Non furono, quelli degli anarchici della CNT, gli “errori” commessi dai rivoluzionari bolscevichi che massacrarono gli anarchici ucraini e contadini di Machno, i marinai e gli operai rivoluzionari di Kronstadt. Che riempirono le galere e i campi di concentramento di ogni altro dissidente, pur rivoluzionario che fosse. Che lasciarono liberi Dzerzinskij e i suoi aguzzini di torturare e di ammazzare con un colpo alla nuca, nei sotterranei della Lubianka. Che svuotarono i soviet riducendoli a mero strumento di controllo antioperaio e di scalata burocratica. Che aprirono, quindi, le porte a Stalin e ai suoi boia; i quali, non avendo più non-bolscevichi da massacrare e imprigionare, cominciarono a eliminare i loro stessi compagni. In un bagno di sangue di rara brutalità e perfidia.

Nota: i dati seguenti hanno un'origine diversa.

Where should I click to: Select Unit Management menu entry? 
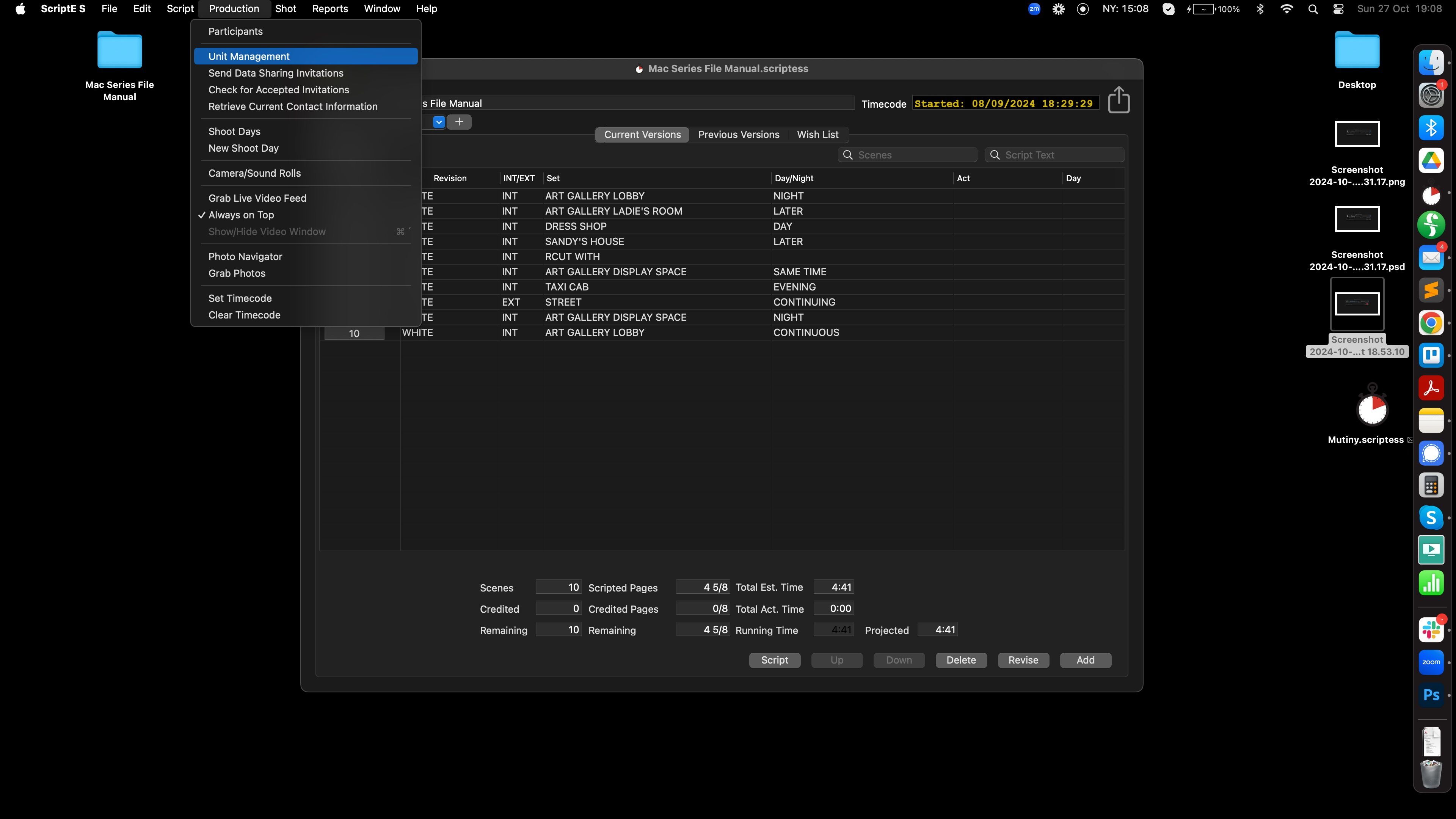(249, 56)
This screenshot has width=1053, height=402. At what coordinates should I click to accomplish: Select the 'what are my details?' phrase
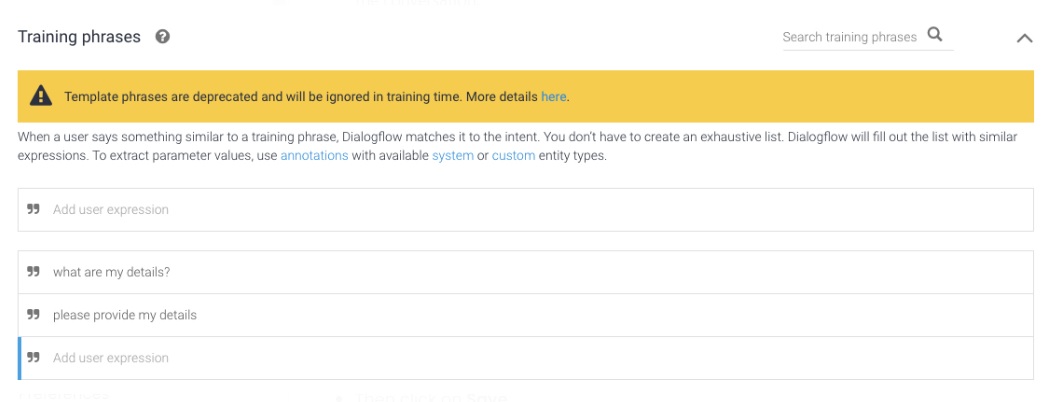pyautogui.click(x=112, y=272)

E’ questo, mi pare, il punto dirimente; la mia contestazione alla relazione di Flavio.
La sconfitta della Rivoluzione libertaria in terre di Spagna, nasce da quegli “errori” bolscevichi, più che da quelli della CNT.
Dalla costruzione di quello stato autoritario chiamato con feroce senso dell’ironia: Unione delle Repubbliche Socialiste Sovietiche. Dove l’unica cosa vera era l’articolo partitivo “delle”!
I marxisti autoritari della Terza Internazionale e dell’URSS, non fanno altro, in Spagna, che quello già sperimentato con successo in Russia, appena dopo la Rivoluzione dell’Ottobre. Eliminare ogni parvenza di dissidenza e di partecipazione collettiva, con ferocia e efficacia adeguate, per costruire uno stato accentratore, totalitario e autoritario. Guidato dal tiranno, o da una autocrazia tirannica, in grado di scegliere il meglio per il resto dell’umanità sottoposta.
Dal buio, dagli “errori” dei rivoluzionari bolscevichi viene direttamente la repressione della Rivoluzione libertaria.
Una questione non da poco, ma decisiva per capire, senza mitizzazioni né scelte d’appartenenza preconcette, cosa è meglio fare se hai scelto, malgrado tutto, di essere e di agire come un rivoluzionario. In epoca, soprattutto, dove questa scelta viene dipinta, non solo come anacronistica, ma ridicola e demenziale in sé.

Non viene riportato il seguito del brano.